Pour l’heure, la seule avancée dans les discussions entre le gouvernement central et les opérateurs miniers est l’engagement commun à poursuivre et privilégier le dialogue constructif. Officiellement, l’élaboration d’un règlement minier intervient rapidement  après la promulgation d’une loi, même celle aussi controversée que le Code minier. On se rappelle que la rencontre de crise entre le président de la République, Joseph Kabila, et les sept opérateurs miniers frondeurs n’a pas abouti à une reconsidération de la position du pays sur la réforme complète du Code de 2002. À l’ordre du jour de ces échanges infructueux, il y avait le défi de dégager un consensus de la dernière chance sur certains problèmes spécifiques, comme la fiscalité, les superprofits et la fameuse clause de stabilité de dix ans.

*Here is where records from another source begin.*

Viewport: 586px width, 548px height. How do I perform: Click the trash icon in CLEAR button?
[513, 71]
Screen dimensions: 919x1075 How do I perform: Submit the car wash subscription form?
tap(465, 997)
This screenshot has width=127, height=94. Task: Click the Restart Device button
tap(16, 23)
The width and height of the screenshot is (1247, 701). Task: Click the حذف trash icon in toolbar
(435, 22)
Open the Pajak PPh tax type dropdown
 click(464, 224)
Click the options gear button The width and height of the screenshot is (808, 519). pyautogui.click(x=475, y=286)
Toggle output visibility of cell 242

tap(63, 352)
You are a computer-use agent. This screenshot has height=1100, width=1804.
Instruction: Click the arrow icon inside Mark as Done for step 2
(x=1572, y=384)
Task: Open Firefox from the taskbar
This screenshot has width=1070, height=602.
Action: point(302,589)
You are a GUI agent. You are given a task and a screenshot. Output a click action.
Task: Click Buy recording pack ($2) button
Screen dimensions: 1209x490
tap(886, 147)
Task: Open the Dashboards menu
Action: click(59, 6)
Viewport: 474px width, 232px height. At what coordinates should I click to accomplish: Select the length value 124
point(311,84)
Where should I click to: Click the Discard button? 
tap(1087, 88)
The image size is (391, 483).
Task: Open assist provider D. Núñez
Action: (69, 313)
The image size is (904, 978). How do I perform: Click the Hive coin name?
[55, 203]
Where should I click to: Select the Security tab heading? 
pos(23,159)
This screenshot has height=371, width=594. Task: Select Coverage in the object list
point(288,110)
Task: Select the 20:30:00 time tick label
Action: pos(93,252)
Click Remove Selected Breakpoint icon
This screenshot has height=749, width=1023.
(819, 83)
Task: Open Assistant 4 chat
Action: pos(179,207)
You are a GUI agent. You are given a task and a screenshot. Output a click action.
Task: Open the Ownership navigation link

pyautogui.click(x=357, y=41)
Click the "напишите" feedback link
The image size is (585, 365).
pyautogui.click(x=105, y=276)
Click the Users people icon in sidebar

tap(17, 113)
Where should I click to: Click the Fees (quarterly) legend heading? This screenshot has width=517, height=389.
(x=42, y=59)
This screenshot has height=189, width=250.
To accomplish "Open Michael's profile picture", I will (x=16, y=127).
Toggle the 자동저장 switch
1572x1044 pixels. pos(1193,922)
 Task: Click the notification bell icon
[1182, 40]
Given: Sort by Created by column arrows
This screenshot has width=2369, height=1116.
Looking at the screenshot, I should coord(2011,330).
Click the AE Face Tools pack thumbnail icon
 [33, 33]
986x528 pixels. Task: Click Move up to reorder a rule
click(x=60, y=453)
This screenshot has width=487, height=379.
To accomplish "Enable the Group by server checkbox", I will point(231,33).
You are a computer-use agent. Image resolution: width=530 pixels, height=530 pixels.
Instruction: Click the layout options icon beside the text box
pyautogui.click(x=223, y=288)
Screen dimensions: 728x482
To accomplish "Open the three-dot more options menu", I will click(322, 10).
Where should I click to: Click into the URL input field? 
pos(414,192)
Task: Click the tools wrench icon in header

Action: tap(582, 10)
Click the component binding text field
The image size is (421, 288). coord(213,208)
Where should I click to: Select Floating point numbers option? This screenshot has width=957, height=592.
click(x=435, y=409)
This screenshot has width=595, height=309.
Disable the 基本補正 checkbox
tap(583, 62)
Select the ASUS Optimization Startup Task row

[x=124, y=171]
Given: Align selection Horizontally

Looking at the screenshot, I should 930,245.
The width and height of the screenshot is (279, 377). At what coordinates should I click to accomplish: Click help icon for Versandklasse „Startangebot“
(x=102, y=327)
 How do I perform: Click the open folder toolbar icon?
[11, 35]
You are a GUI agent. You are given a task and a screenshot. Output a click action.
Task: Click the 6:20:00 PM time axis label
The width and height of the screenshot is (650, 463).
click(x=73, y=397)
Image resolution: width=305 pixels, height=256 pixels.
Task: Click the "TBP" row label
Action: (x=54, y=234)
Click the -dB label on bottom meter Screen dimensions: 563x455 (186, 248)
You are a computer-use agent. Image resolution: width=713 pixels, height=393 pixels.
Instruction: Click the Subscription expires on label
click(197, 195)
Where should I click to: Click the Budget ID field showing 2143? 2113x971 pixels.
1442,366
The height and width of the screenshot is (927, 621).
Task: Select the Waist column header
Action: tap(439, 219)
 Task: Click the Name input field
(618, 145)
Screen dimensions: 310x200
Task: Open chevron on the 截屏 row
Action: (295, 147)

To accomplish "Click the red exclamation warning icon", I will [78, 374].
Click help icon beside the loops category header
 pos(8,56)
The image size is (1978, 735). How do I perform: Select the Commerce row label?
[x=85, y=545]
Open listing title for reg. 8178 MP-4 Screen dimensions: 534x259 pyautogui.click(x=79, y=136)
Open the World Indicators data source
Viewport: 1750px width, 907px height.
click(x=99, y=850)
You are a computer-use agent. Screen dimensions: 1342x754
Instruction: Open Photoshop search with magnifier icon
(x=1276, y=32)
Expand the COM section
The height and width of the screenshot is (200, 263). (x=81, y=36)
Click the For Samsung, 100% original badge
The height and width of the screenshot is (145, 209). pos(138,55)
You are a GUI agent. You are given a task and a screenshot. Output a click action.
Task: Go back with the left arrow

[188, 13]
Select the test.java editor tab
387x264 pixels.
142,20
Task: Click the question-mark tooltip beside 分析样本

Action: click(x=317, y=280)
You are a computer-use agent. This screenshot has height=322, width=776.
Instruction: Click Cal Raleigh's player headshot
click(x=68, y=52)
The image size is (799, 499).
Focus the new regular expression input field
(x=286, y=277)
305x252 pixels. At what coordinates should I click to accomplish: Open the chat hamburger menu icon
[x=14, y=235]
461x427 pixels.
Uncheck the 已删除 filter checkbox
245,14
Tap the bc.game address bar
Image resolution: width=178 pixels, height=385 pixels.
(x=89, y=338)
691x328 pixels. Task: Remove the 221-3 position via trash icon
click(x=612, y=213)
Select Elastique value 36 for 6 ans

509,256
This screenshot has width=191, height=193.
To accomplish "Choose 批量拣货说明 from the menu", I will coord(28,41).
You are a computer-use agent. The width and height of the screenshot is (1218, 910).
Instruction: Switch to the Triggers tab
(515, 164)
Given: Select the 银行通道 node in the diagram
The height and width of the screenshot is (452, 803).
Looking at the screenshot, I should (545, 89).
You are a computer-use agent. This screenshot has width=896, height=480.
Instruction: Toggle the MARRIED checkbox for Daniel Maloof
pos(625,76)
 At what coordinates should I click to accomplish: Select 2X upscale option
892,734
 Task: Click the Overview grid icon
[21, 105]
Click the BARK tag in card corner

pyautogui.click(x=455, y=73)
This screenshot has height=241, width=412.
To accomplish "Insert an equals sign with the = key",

Sur le point de la fiscalité, il est envisagé un examen par filière et au cas par cas pour répondre, dans la mesure de la légalité, aux attentes des miniers. Cela explique « l’incroyable » espoir suscité par la perspective de l’élaboration du règlement minier. En tout cas, pour ceux qui y croient encore. En effet, dans le cadre des travaux de la commission à mettre en place incessamment pour cet important document, l’idée est d’arriver à répondre à certaines préoccupations majeures restées en suspens. Il est prévu des entretiens avec les experts tant du gouvernement central que des sociétés minières.

À la fin des travaux en commissions gouvernementales, un rapport sera établi. Cela permettra d’intégrer les modifications dans le règlement minier pour apaiser les uns et les autres. Toutefois, l’espoir risque d’être vain car les mesures d’application ne peuvent pas contredire la loi dont elles tirent toute la substance. Selon le programme établi, dès la promulgation du nouveau Code minier, les commissions devraient terminer de travailler sur le règlement minier au cours de la première quinzaine du mois d’avril. Une chose est certaine, les grandes options chiffrées du nouveau Code ne pourront être revues fondamentalement. D’autres opérateurs invitent le législateur à intégrer ces changements lors du vote de la prochaine loi en session parlementaire.